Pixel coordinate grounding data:
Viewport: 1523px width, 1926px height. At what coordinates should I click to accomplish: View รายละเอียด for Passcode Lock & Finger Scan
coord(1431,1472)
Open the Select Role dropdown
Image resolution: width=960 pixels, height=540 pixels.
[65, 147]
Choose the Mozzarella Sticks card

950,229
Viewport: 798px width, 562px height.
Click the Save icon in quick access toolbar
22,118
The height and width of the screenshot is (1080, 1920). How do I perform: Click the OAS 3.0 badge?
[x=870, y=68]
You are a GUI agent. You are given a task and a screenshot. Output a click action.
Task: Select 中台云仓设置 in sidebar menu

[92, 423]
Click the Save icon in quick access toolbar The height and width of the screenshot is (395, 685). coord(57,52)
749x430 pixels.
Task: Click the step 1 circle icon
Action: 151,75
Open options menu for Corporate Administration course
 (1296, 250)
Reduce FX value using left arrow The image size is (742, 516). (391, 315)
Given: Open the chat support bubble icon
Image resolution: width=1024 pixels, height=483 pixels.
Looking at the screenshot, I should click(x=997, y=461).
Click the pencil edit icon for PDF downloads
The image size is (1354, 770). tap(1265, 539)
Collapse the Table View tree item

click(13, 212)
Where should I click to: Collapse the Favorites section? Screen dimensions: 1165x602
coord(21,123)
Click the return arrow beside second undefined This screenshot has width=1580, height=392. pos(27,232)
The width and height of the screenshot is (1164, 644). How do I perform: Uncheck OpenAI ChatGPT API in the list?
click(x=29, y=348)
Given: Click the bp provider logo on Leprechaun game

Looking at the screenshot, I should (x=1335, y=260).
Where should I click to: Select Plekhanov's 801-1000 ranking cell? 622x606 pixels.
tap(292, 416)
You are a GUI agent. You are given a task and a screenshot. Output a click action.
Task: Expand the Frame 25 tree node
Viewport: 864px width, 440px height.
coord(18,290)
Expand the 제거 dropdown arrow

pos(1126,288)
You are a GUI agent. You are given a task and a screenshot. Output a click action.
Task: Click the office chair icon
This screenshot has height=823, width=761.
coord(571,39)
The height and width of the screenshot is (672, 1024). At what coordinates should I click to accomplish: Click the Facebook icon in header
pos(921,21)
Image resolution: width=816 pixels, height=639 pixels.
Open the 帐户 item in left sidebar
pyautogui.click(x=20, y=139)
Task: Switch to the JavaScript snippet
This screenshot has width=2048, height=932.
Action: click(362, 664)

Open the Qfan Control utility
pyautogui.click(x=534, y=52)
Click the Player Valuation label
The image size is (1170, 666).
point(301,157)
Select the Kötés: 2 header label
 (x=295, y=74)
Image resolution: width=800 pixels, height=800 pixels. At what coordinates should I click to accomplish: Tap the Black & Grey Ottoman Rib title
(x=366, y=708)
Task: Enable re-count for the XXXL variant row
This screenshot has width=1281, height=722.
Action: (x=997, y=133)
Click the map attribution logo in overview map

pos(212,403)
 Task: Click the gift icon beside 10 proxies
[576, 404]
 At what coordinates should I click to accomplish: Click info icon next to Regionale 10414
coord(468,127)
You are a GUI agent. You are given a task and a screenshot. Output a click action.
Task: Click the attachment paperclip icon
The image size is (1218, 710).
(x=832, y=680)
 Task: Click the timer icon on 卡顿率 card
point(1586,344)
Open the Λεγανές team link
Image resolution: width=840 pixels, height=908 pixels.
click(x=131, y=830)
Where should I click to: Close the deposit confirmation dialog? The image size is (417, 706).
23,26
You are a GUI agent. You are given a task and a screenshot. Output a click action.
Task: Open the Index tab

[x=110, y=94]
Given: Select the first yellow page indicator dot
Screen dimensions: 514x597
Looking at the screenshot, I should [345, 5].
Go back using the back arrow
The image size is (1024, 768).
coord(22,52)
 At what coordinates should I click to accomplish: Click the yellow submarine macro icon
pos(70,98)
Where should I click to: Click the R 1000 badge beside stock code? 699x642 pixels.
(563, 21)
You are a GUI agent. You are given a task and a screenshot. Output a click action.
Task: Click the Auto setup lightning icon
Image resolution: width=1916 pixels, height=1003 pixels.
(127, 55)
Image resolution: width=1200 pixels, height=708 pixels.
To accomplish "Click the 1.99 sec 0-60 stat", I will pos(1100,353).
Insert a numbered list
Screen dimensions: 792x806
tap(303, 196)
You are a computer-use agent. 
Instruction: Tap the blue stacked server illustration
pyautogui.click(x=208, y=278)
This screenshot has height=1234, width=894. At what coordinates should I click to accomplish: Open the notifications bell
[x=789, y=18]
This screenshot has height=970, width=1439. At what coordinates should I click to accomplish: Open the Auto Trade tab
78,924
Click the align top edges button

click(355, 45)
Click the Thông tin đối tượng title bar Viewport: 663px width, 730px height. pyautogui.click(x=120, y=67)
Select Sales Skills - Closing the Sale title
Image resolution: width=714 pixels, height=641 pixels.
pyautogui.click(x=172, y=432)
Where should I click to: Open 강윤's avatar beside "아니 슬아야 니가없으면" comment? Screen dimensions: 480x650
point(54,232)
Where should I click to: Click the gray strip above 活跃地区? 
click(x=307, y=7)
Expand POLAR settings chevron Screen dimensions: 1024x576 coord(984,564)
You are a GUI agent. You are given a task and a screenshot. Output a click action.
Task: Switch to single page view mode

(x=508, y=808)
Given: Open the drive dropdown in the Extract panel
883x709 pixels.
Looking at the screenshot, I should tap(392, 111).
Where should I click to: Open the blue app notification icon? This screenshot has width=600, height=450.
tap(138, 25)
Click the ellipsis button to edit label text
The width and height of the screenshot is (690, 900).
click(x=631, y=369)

Exercise aim: Every line above with the string "using" in it should be copied into the answer.

Answer area:
Reduce FX value using left arrow The image size is (742, 516). (391, 315)
Go back using the back arrow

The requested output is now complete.